Tout d’abord le scénario commence à se construire et la mise en abîme, longue, du départ nous a rendus plus sensible à cette histoire.

Ensuite, que l’on soit spirituel ou non, le film porte véritablement un joli message… avec un couple principal qui transpire le désir (peut-être trop parfois au risque d’en devenir insignifiants en tant que personne) et la passion. Les dialogues, s’ils sont rares, empêchent à mon sens vraiment l’empathie nécessaire pour l’ensemble des personnages. Point de Pathos dans la partie de 1969, beaucoup de flou artistique laissé dans la partie de 2011 (qui sont-ils, que font-ils, qu’aiment-ils ? on en sait le minimum)…

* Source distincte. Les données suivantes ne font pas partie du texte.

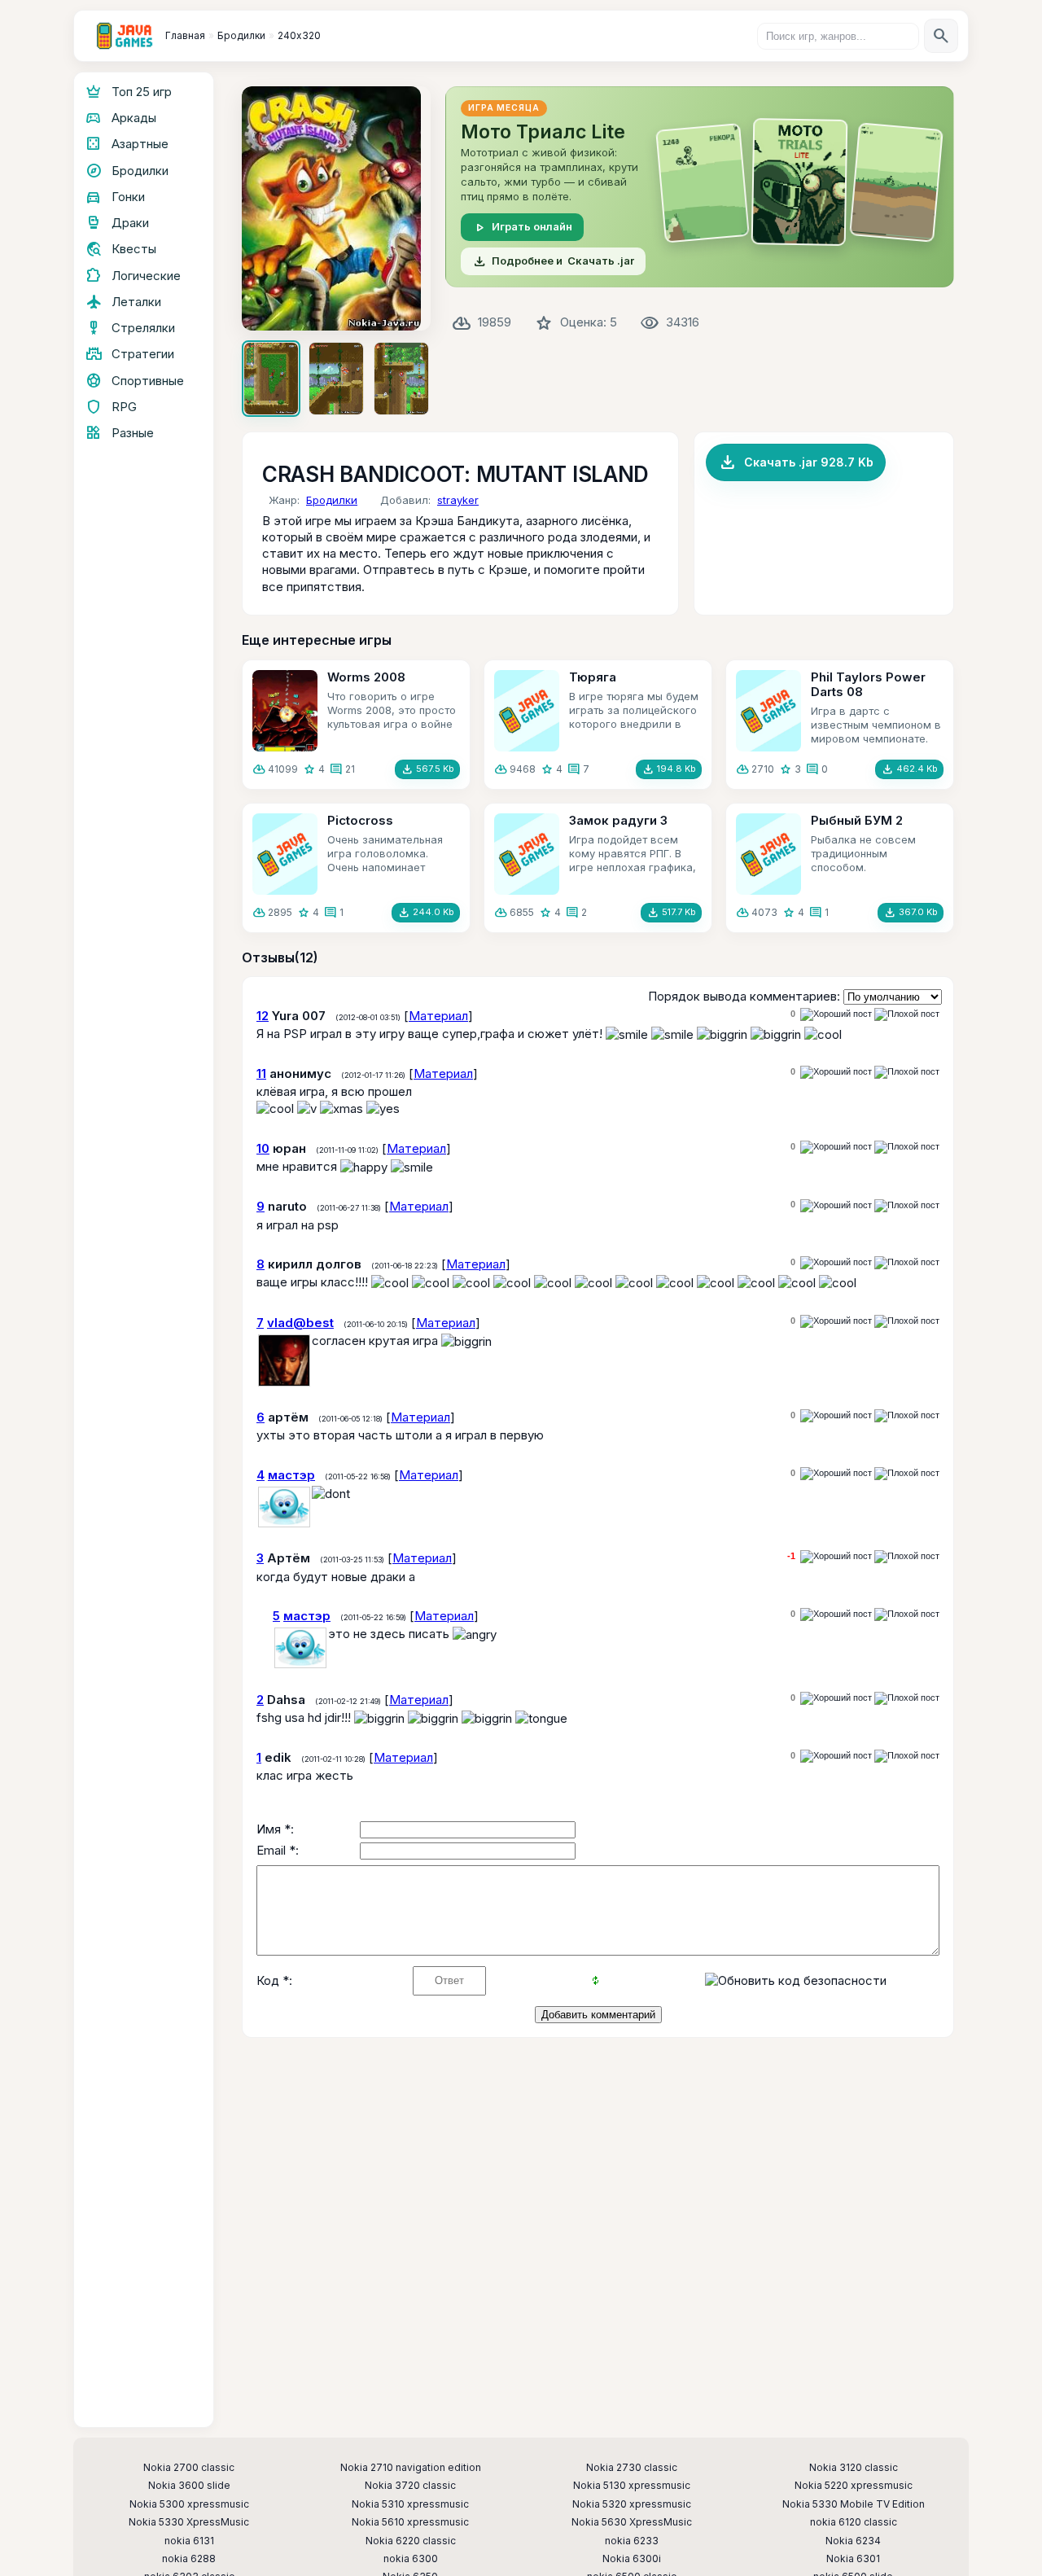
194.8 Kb (668, 769)
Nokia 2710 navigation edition (410, 2467)
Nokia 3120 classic (853, 2467)
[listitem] (271, 378)
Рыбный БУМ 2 (857, 820)
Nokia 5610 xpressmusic (410, 2522)
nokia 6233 (632, 2541)
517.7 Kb (671, 913)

Enfin les références vont bon train entre le présent et le passé : à titre d’exemple Le tatouage derrière la nuque d’Antoine et l’étoile que fait Carole avec les pierres de ses colliers lorsqu’elle se réveille sur le plancher, c’est la même étoile que l’on voit du haut de l’escalier où vivaient Jacqueline et Laurent. D’autres détails nombreux ne se saisissent pas forcement au premier coup d’œil mais ils ajoutent à cette œuvre une dimension particulière.

Jean Marc Vallée a composé son film comme une œuvre d’art donc avec ses forces et ses faiblesses mais avec toutefois beaucoup de soin. Globalement le film est une réussite.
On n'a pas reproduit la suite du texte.